Proposal for Victoria’s first residential skyscraper over railway lines to go to VCAT
Plans for the first high-density apartment tower to be built over railway tracks in Melbourne have stalled after a local council rejected the proposal.
Several projects involving airspace above the Sandringham train line have now hit similar planning snags, with developers taking their applications to the state planning tribunal.
Developer SMA Projects last year announced its application to build a 20-storey apartment block hovering above the train lines on Chapel Street.
The developer struck an agreement with state government agency VicTrack — which owns and maintains land along train lines and is responsible for managing the air rights above train tracks — in late 2015 to buy the air rights over Windsor train station.
The agency has been in talks with developers after it began investigating potential sites along railway corridors that could be unlocked for development or turned into public space.
Last year, it sold the rights to develop the airspace above the entrance of Parliament Station for $10 million.
It has also offered to sell airspace for multiple developments along the Sandringham train line, some of which are now waiting on planning approval.
Details of the deal between SMA Projects and VicTrack remain commercial-in-confidence. It is understood the sale of air rights only goes ahead if a planning permit is approved.
VicTrack spokeswoman Jo Mayall said there was a growing market interest in developing above rail corridors.
“However, construction over rail corridor is expensive, so developers require scale, and often height, to cover the investment required to build over busy, operational rail lines,” she said.
A monumental engineering feat, the structural deck that is built over the rail corridor must be able to withstand a train derailment in addition to the weight of the building.
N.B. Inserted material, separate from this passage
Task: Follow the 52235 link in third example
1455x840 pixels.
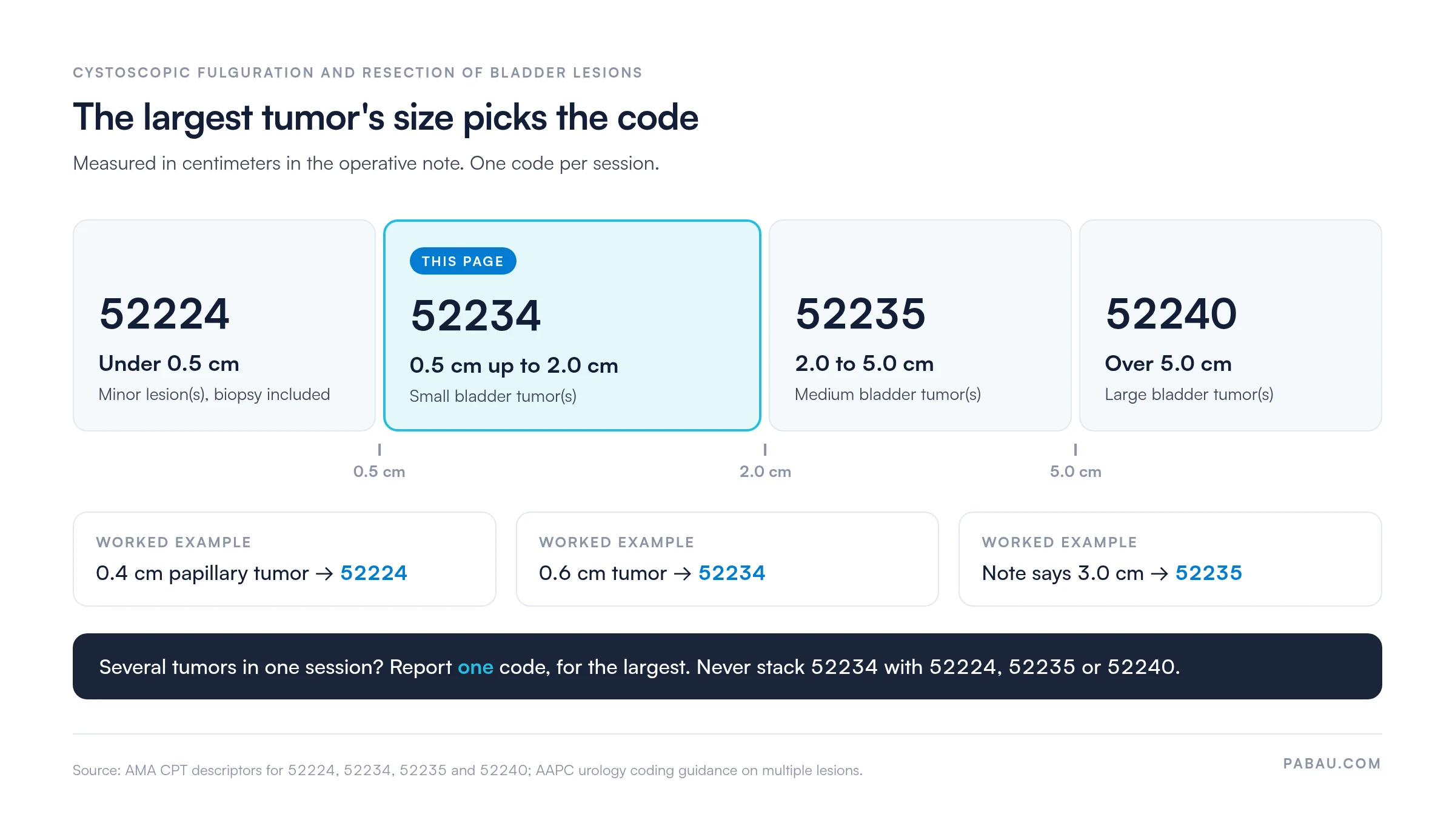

The proposed skyscraper at 24 Chapel Street would be covered in foliage, according to the developer, and would include street-level retail space, three levels of car parking, a level of office space and 45 apartments on the above levels.
More than 50 objections against the proposal were lodged, with many residents expressing concerns about overdevelopment. If the project goes ahead, it would be the tallest building in the neighbourhood.
Stonnington council refused the application in October, partly because it had successfully introduced a 12-storey preferred height limit for the area.
The developer appealed the decision and the case is now scheduled to go to the Victorian Civil and Administrative Tribunal for a week-long hearing in July.
Stonnington council chief executive Warren Roberts said the application was refused on multiple grounds including excessive height, visual bulk, overshadowing, loss to heritage fabric and streetscape, noise, waste management and impacts on existing infrastructure.
Last month, VCAT granted a permit for a mixed-use development above a section of the Sandringham rail corridor in South Yarra.
Stonnington council had denied Headland Properties’ a permit for an eight-storey building at 121-123 Commercial Road, but the tribunal overturned the decision after shaving two levels from the original proposal.
It is not clear if the project will go ahead. Headland Properties did not respond to interview requests.
The site consists of 425 square metres of privately owned land and 821 square metres of airspace above the train tracks.
During the hearing, the tribunal heard that a portion of the money VicTrack received from such developments was reinvested in the public transport system.
Mr Roberts said the council had no specific position on development over railway tracks, and individual applications were assessed on their merits.